» What is asked
Return every line of the material below that contains the string "Select".

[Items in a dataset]
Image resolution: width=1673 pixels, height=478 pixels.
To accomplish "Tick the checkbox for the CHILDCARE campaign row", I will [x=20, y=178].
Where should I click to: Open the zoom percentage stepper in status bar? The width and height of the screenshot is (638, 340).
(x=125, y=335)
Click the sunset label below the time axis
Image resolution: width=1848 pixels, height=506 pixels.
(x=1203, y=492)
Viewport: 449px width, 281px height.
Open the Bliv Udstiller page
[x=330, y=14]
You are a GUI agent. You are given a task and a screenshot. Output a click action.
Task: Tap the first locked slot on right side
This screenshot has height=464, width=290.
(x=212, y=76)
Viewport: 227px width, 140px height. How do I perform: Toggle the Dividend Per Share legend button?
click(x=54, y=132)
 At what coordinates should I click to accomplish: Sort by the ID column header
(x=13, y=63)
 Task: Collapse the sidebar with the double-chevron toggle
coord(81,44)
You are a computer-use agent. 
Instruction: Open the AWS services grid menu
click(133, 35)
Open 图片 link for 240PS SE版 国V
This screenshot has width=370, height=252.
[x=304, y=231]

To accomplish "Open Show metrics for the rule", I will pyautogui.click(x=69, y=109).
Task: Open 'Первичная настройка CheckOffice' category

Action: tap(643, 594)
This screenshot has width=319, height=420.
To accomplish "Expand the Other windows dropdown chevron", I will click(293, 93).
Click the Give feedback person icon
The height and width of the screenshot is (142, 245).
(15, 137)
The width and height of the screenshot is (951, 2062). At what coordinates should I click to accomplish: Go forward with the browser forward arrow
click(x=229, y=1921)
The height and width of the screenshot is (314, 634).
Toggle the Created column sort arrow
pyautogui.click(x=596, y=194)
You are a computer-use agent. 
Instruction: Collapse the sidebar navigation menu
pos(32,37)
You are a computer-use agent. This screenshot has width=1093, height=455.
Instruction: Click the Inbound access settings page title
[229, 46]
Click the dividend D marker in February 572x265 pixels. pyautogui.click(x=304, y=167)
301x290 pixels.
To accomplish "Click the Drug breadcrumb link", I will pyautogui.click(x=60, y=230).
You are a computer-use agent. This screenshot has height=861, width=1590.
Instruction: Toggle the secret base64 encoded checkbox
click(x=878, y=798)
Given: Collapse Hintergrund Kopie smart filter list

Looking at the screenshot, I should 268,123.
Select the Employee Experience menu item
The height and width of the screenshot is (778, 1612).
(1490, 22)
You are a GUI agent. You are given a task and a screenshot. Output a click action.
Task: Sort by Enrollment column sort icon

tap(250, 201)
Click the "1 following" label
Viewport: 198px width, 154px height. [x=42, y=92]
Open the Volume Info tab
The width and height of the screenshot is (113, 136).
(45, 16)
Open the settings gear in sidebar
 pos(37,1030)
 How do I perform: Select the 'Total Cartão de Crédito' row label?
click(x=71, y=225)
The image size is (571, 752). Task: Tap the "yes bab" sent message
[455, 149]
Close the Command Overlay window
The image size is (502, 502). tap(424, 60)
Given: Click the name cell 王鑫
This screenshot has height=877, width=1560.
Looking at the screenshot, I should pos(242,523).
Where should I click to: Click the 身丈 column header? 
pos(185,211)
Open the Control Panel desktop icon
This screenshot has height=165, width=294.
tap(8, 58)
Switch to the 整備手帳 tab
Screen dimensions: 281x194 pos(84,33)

» Solution to the problem
Select the Employee Experience menu item
 How do I perform: Select the 'Total Cartão de Crédito' row label?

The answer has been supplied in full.